For people who come from a print background, the important point to note is that video doesn’t have a changeable resolution. It’s not like print where you can jam more and more pixels into an inch of space and make your print cleaner, clearer, and crisper.

Pixels in video occupy a fixed space and have a fixed size, the equivalent of 72dpi in the print world, which happens to be the Macintosh screen resolution. Dots per inch are a printing concern. Forget about resolution. Think in terms of size: the more pixels, the bigger the picture. Do not think that you can make an image 720x480 at a high resolution like 300dpi or 600dpi and be able to move it around in FCP. Certainly you’ll be able to scale it up, but it will look soft, and if you scale it far enough — to 300%, for instance — the image will start to show pixelization. FCP is good at hiding the defects by blurring and softening, but the results are not really as good as they should be. FCP is a video application and only deals with pixel numbers, not with dpi.

Take a look at this image. This shows what happens to a 720x480 pixel image that's 72dpi when it's scaled 300%. The image looks soft and pixelated around the edges of the text.

Do not think that if you made this image at 300dpi it would be any better. Take a look at this image. It looks exactly the same. It makes no difference what the dots per inch or pixels per inch print resolution is. The video resolution is set by the format. For DV that's 720x480 pixels of a specific dimension.

To be able to move around and zoom on an image you need to create it at a much larger size so that you only ever need to scale back from the image never scale up the image. So to be able to create an image as large as those in the preceding two shots, you might want to make an image that three times the size of the DV format, an image that's 2160 pixels across. This is what that image looks like, clean, unpixelated, and ready to be scaled back to see the whole image.

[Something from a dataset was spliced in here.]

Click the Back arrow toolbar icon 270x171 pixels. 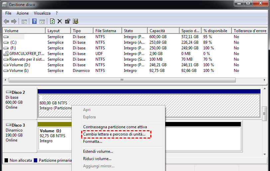(6, 22)
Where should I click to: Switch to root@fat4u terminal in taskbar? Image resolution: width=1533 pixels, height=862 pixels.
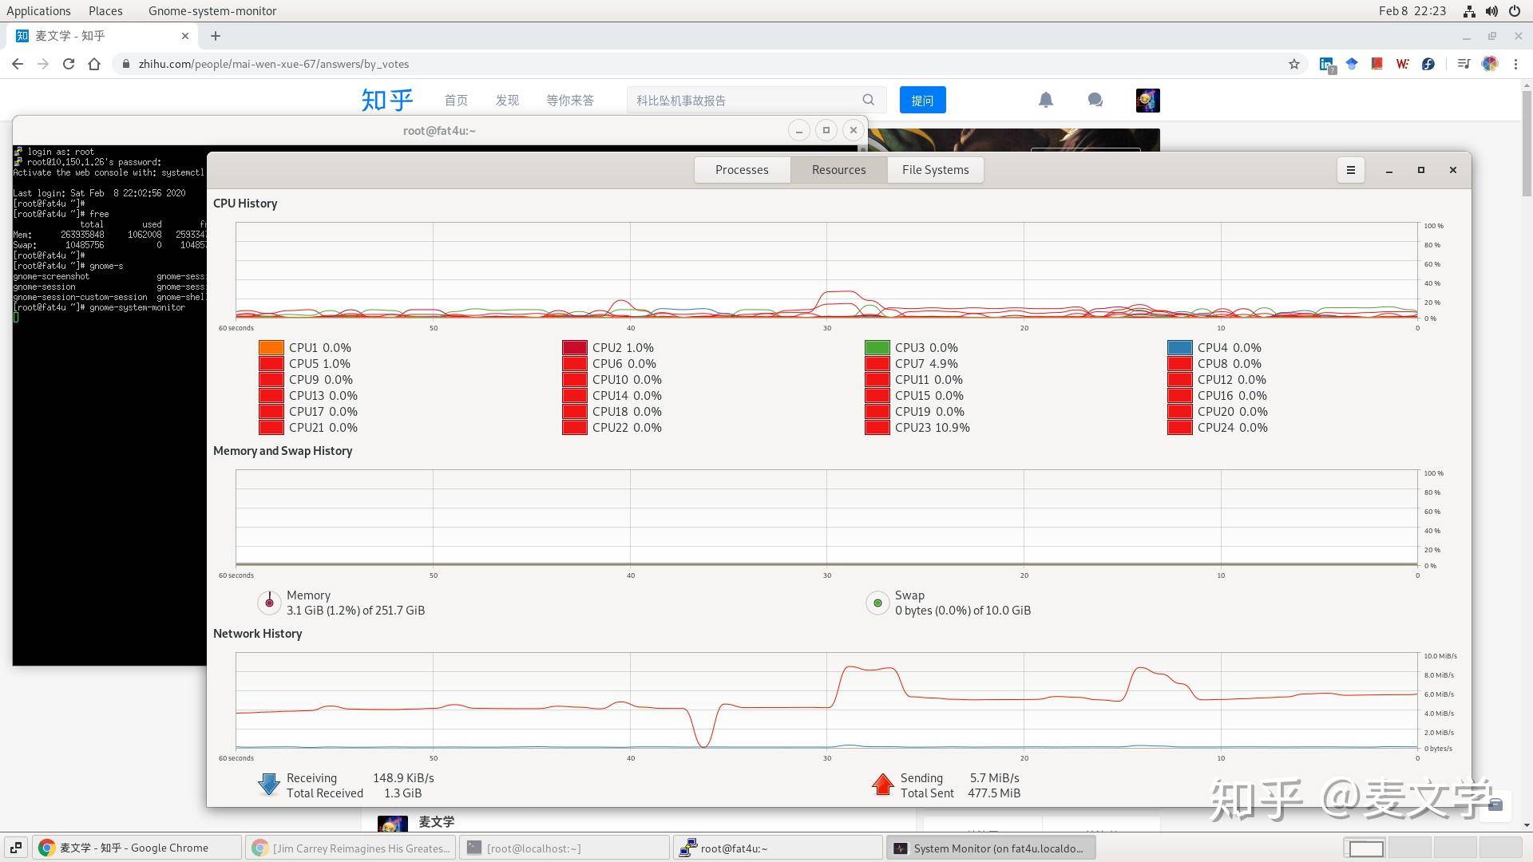(778, 848)
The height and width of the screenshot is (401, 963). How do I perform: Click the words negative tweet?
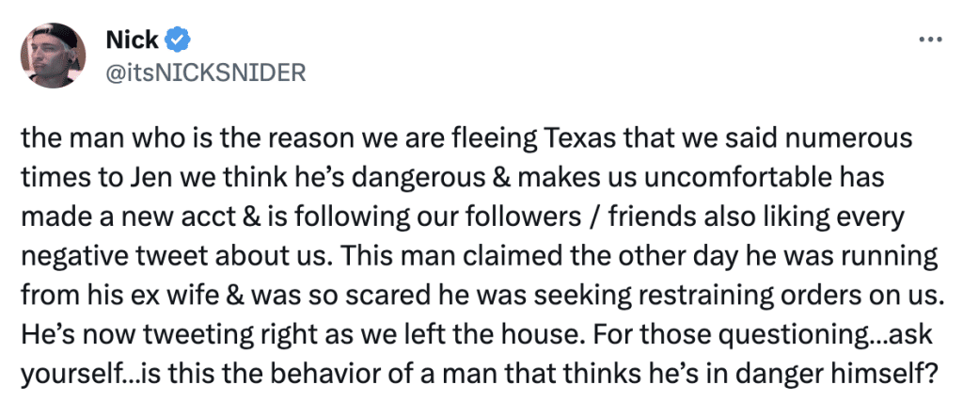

Scanners, on the other hand, are designed for the print world where dpi is an issue. Because scanners generate lots and lots of pixels, this is very handy for the person working in video. This means that you can scan an image at, let’s say, 300 or 600dpi, even a quite small image, and your scanner will produce thousands and thousands of pixels, which will translate into video as a very large image. You now have an image that’s very much larger than your video format of 720x486 pixels. If your scanner can generate an image that’s 2,880 pixels across, it’s making an image four times greater than your CCIR601 video frame. You can now move that very large image around on the screen, and make it seem as if a camera is panning across the image. Or you can scale back the image, and it will look as if the camera is zooming back from a point in the image. Or reverse the process and make it look as if the camera is zooming into the image.